» **SET PROBLEM**
Pull every line of text from the listing below, word for word, and leave out the pictures.

» **DATA ROWS**
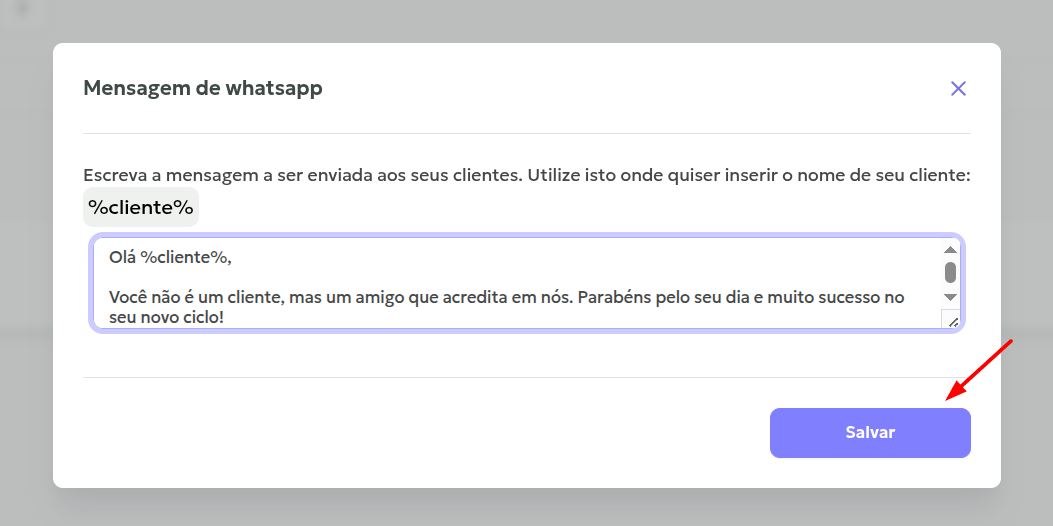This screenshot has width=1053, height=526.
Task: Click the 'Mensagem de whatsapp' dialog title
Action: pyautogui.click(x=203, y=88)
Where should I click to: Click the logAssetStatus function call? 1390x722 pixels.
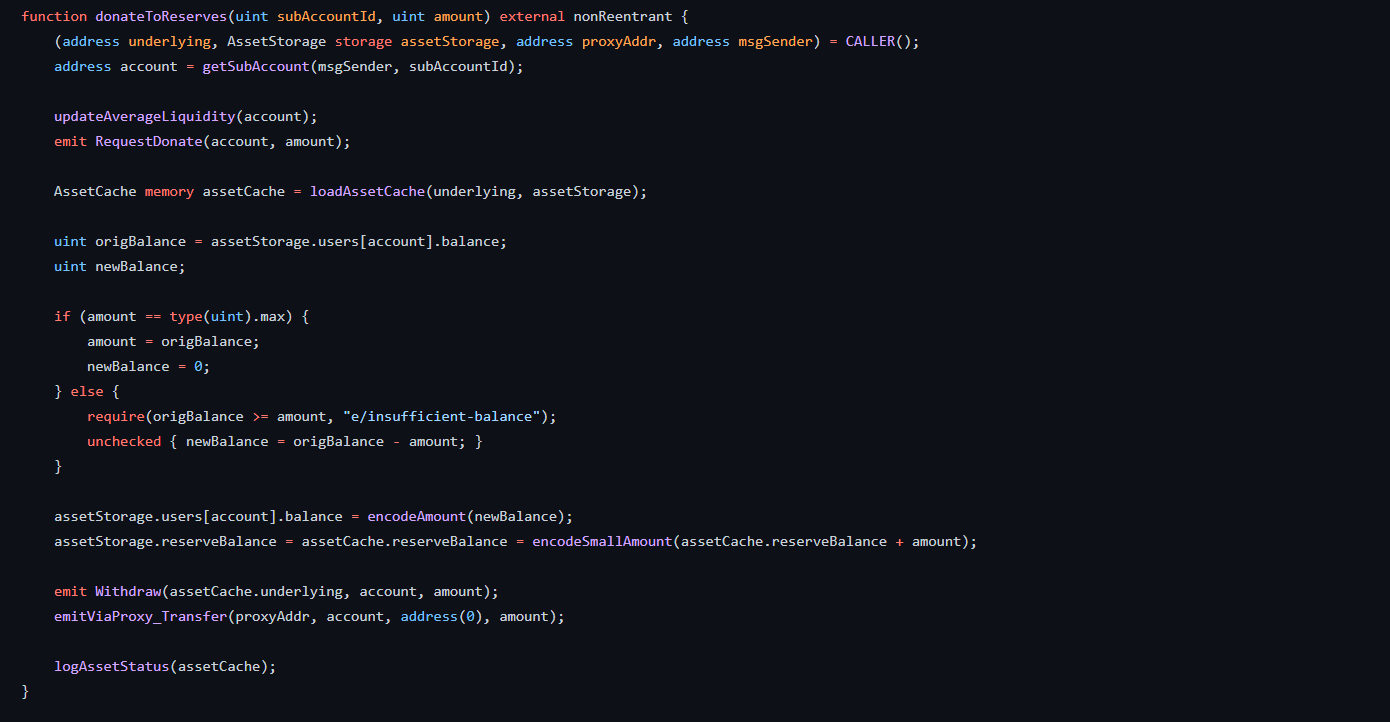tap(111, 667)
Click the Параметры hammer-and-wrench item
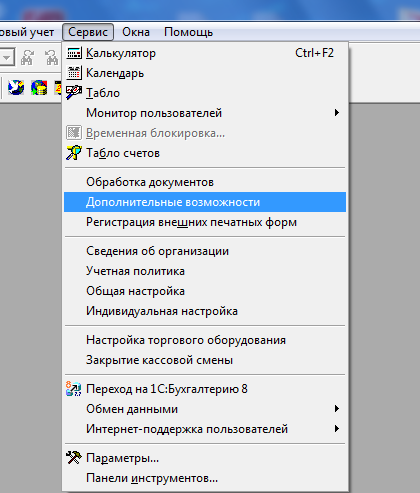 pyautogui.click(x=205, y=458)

» **ANSWER TO THE PROBLEM**
This screenshot has width=1053, height=526.
Task: Click the 'Mensagem de whatsapp' dialog title
Action: pyautogui.click(x=203, y=88)
Where should I click to: Click the logAssetStatus function call? 1390x722 pixels.
tap(111, 667)
Click the Параметры hammer-and-wrench item
 pyautogui.click(x=205, y=458)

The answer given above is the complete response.